I have the two datasets:

  1. samples_1 dataset, which has the following columns:timestamp, id, x, y, and 500M records.
  2. samples_2 dataset, which has the same columns as sample_1, and 50M records.

NOTES:

  • In a single dataset, the timestamp and id form the unique key of each record, i.e., timestamp and id alone can be duplicated.
  • Across datasets, id from one dataset cannot be replicated on the other one. Still, timestamp can be duplicated across the two datasets.
  • My cluster contains a driver node and five slave nodes each has 16 cores and 64 GB of RAM.
  • I'm assigning 15 executors for my job, each has 5 cores and 19GB of RAM.

QUESTION:

What I'm trying to do is: for each (timestamp_1, id_1) tuple in sample_1, I need to find all (timestamp_2, id_2, x_2, y_2)s from sample_2 where timestamp_1 equals timestamp_2.

WHAT I HAVE TRIED:

samples_2
  .withColumn("combined", struct("id", "x", "y"))
  .groupBy("timestamp")
  .agg(collect_list("combined").as("combined_list"))
  .join(samples_2, Seq("timestamp"), "rightouter")
  .map {
    case Row(timestamp: String, samples: mutable.WrappedArray[GenericRowWithSchema], id_1: String, x_1: Float, y_1: Float) =>
      val overlappingSamples = samples.map {case Row(id_2: String, x_2: Float, y_2: Float) => (id_2, x_2, y_2)}

      if(overlappingSamples.nonEmpty) {
        val stringifiedSamples = overlappingSamples.map(x => s"${x._1}:${x._2}:${x._3}")
        (timestamp, id_1, stringifiedSamples.mkString("&"))
      } else {
        (timestamp, id_1,"", "")
      }

    case Row(timestamp: String, _, id_1: String, x_1: Float, y_1: Float) => // no overlapping samples
      (timestamp, id_1, "", "")

  }
  .write
  .csv(outputPath)

I have tried this code (using smaller datasets), and it gave the results I'm looking for. The issue here is that it becomes seriously slow when I ran it against the larger datasets. I read that I need to configure the number of partitions through --conf spark.sql.shuffle.partitions=5000, but that didn't solve the problem.

1

1 Answers

0
votes

The problem I see in the above query is that there are too many shuffle operations tied to each other. I didn't check the actual logic of the join but there is a common issue in spark that needs to be handled.

In my opinion, when the execution DAG becomes long in SPARK it becomes little fragile.

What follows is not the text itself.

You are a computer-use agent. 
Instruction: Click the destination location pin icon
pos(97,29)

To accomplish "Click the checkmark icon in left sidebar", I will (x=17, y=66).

The reason is the any failure in the first stage requires recomputation the whole DAG.

The strategy I take is to breake the DAG or lineage in multiple smaller DAGs by persisting the result of each join.

val result = datasetA.join(datasetB).persist()
result.count // forces the materialization
// use the result variable in other join

Here the count is mandatory as like other operations spark persist is lazy and require an explicit action (count) to force the join and materialization of the result.

You could try the same for your job and check the performance.